The bestselling series that has captured readers all over the world reaches new heights in this sequel to the New York Timesbest-selling Crown of Midnight. Packed with heart-pounding action, fierce new characters, and swoon-worthy romance, this third book will enthrall readers from start to finish.
I wish you to become who you were born to be. To become queen.
When I finished reading Crown of Midnight I swore I wasn’t going to continue on with the series. Nope! I put my foot down and told myself, “The first two books have been disappointing, you aren’t going to keep doing this to yourself.” Then I stepped on my own foot and downloaded this one on Audible. Sigh. I am disappointed in me too, past Amanda. Why? Because this one was even more disappointing than the first two.
What I Liked
- Come on, even though I wasn’t excited to start on this book I still NEEDED TO KNOW WHAT CELAENA WAS DOING. Boy I hate myself sometimes but that girl has her claws in me. Celaena’s character growth in this book was amazingly well done. She begins as a homeless vagrant drunk on a roof, lazing in the sunshine. By the end she is ready to rattle the stars.
- The support characters in this book were marvelously done. Maas breathed life into even the smallest role and gave each of them a soul of their own. That is something I can never fault Maas for. The way she writes and develops every single character is far superior to most of the other books I’ve read. Everyone, down to the last kitchen boy, was interesting and clear in my head.
- Hello Abraxos! If you don’t know who Abraxos is I will forgive you but I rooted for that darn creature so hard it was ridiculous. To heck with the witches in that story line, I am there for Abraxos. You know who he reminded me of? Toothless from How to Train you Dragon with a brutal bent. Love him.
What I Didn’t Like
- If this story had been any slower I would have fallen asleep. Actually, I did. I fell asleep listening to this book at one point because absolutely nothing was happening. The editors could easily have cut out about a third of this book and made it better. As it was it was a never ending drone.
- Everything having to do with Chaol and Dorian. Dorian was a little love sick puppy dog and Chaol just your run of the mill YA good boy. They both had me rolling my eyes in irritation and disgust. How many times can Chaol possibly “make the right decision” or “leave Dorian out of it for his own sake.” STFU Chaol. I feel like what happened with Dorian in this book will make him a better character further down the line but getting through his story in this one was like ripping my own nails out.
- Let us take a moment to talk about Rowan.
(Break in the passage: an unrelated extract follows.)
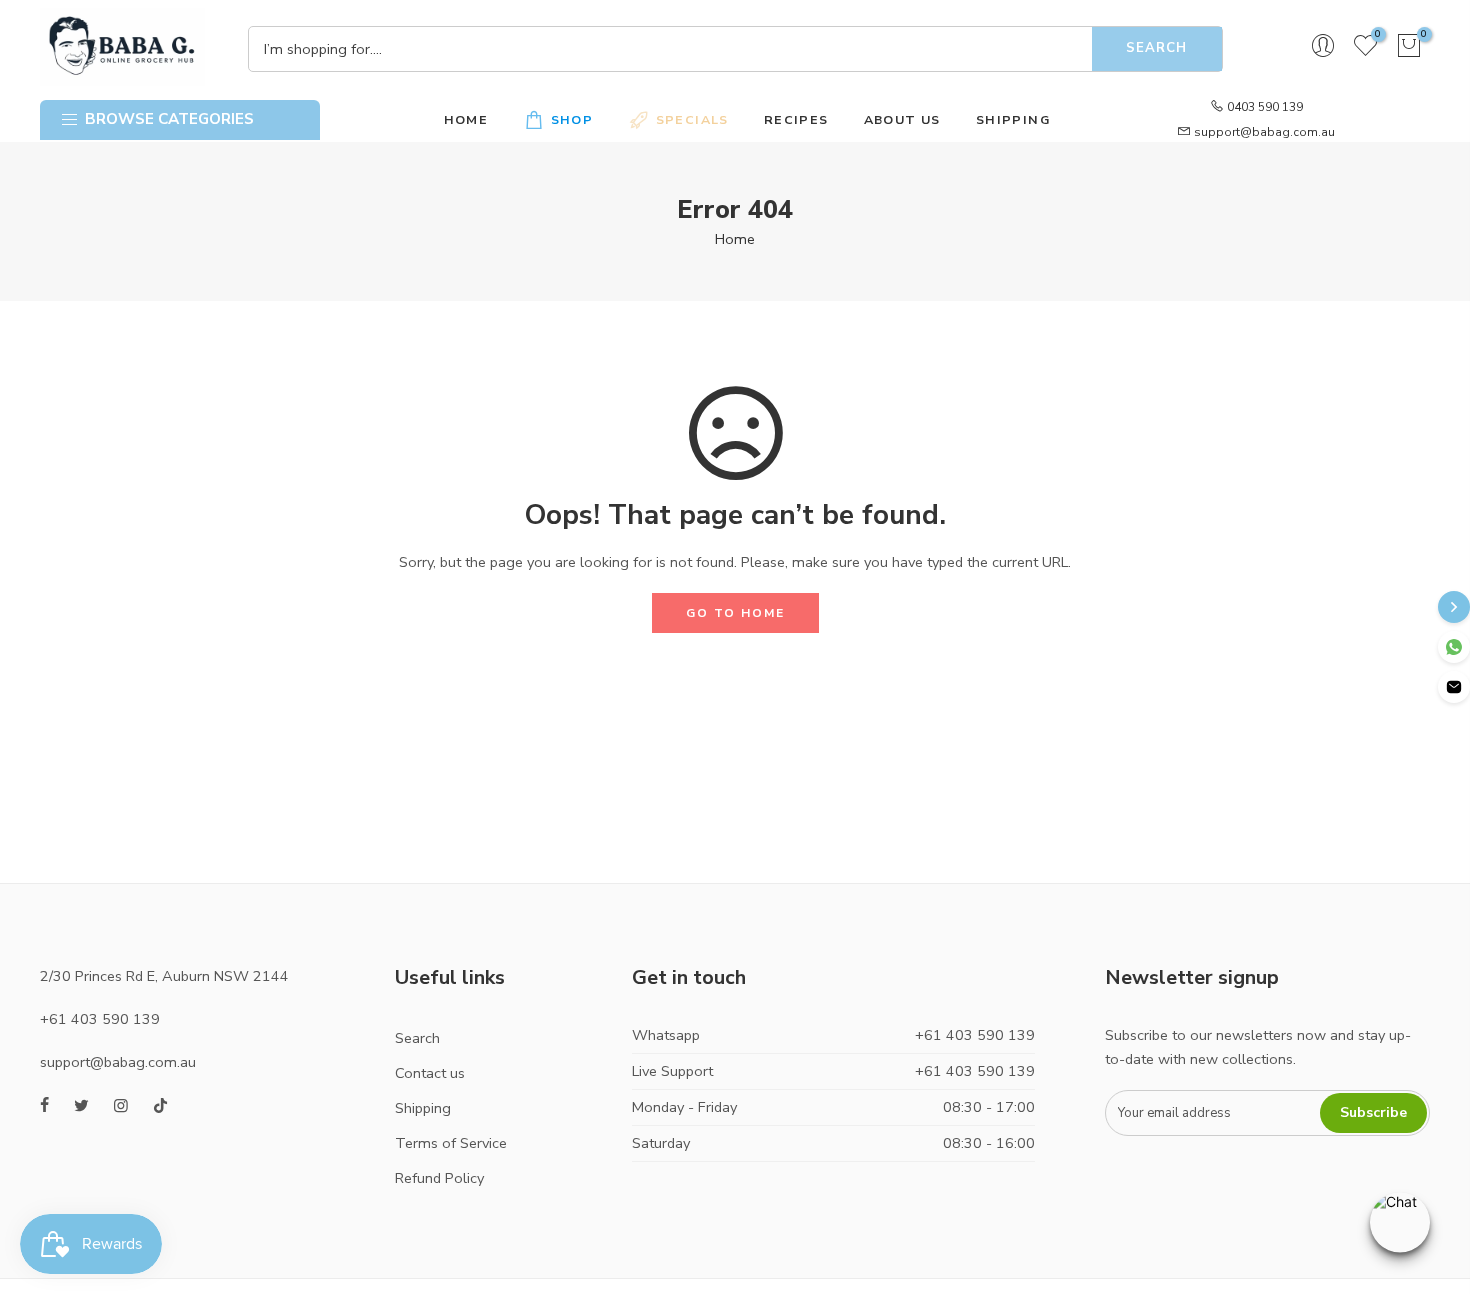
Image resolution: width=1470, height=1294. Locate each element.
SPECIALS (692, 119)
Yes, I am aware that most of the readers of this series are Team Rowan. However, what Rowan is, is a piece of crap. He purposefully abuses Celaena mentally, physically, and emotionally to get what he wants out of her. I don’t care what his reasons are or how he justifies it to himself. Does he develop into this lovely reformed soul at the end? Maybe but he still comes off as a control freak that wants to guide our dear Celaena and questions all of her decisions. Fuck off, Rowan.
For the vast majority of this story it is very interesting watching Celaena develop as a character. Her changes are astounding but presented in a way that makes sense and is easy to follow and believe. Outside of that, the plot is excruciatingly slow moving and I could not have cared less about two major sub plots. Frankly, I was bored. However, and this is a big however, it was very well written boredom. The story flowed and wasn’t choppy, had fascinating characters across the board, and moved the plot a great deal from beginning to end. Be that as it may, it was still boring.